Le Commandement spatial américain « a des preuves » que Moscou a « conduit un test non-destructeur d’une arme anti-satellite depuis l’espace » le 15 juillet, a-t-il déclaré jeudi dans un communiqué. « Le test de la semaine dernière est un nouvel exemple que les menaces contre les installations spatiales des États-Unis et de ses alliés sont réelles, sérieuses et croissantes », a poursuivi le Space Command.
« C’est inacceptable », a tweeté le négociateur américain sur le désarmement, Marshall Billingslea, ajoutant qu’il s’agissait d’un « problème sérieux » qui serait discuté la semaine prochaine à Vienne lors des discussions pour remplacer le traité bilatéral New Start sur la limitation du nombre de têtes nucléaires.

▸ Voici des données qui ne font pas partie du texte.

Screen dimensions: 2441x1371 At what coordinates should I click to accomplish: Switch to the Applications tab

Ces accusations, relayées par Londres, ont été rejetées par Moscou qui a dénoncé de la « propagande ». « Nous appelons nos collègues américains et britanniques à faire preuve de professionnalisme et à s’asseoir à la table des négociations plutôt que diffuser des messages de propagande », a indiqué le ministère russe des Affaires étrangères dans un communiqué, ajoutant que ces déclarations visaient à « discriminer » les activités spatiales russes. Plus tôt dans la journée, le porte-parole du Kremlin, Dimitri Peskov, a réagi en affirmant que « la Russie a toujours été et reste un pays fidèle à l’objectif de démilitarisation complète de l’espace ».